--- START ---

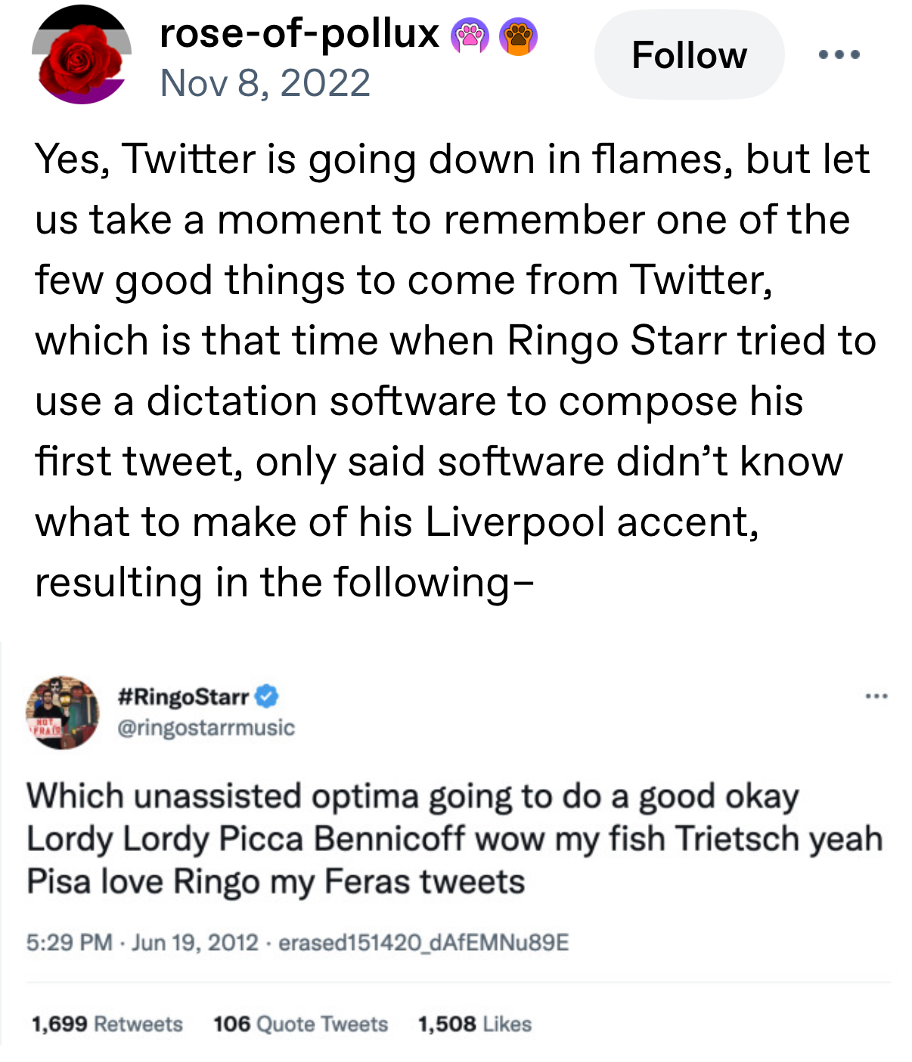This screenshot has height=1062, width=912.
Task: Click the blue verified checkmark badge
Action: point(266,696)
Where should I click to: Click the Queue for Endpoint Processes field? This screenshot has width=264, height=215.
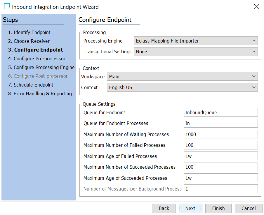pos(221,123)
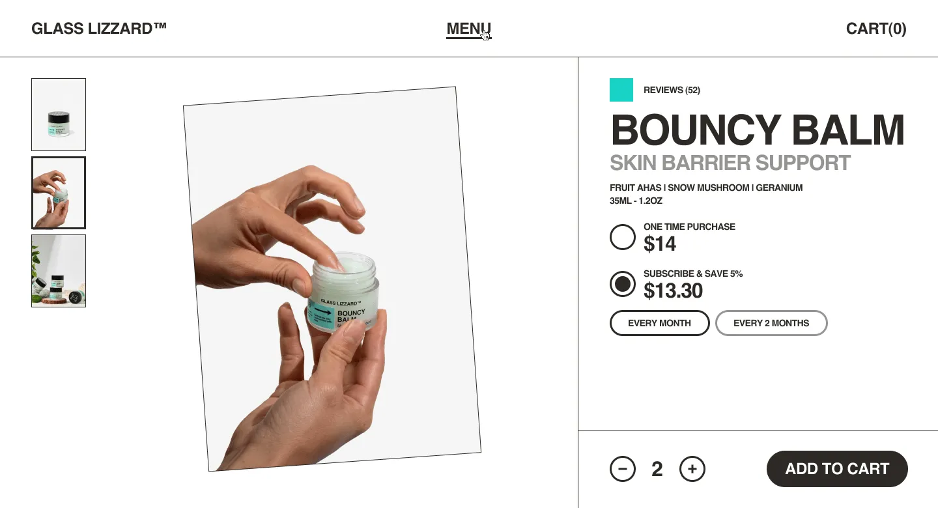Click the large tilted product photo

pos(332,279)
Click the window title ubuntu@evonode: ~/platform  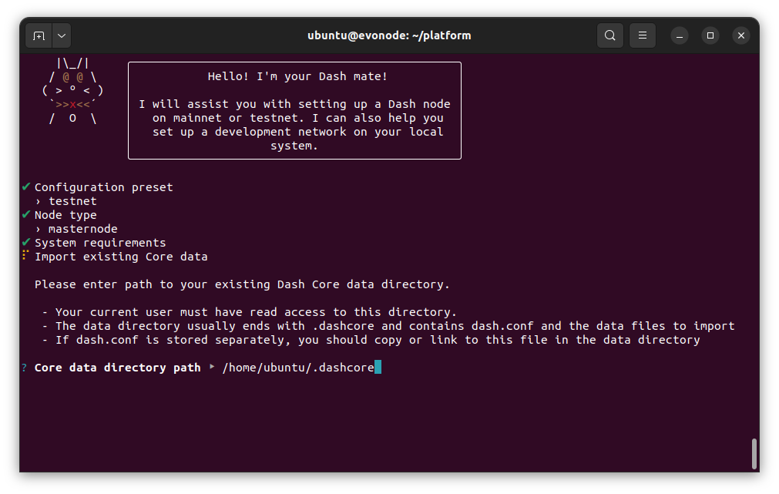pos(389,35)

--- END ---

Work instructions =
Copy the data character for character, from its first line through the line that contains "pos(332,279)", including that line. Leave out the pictures.

Result for this task =
This screenshot has height=1062, width=912.
Task: Click the blue verified checkmark badge
Action: point(266,696)
Where should I click to: Click the Queue for Endpoint Processes field? This screenshot has width=264, height=215.
pos(221,123)
Click the large tilted product photo

pos(332,279)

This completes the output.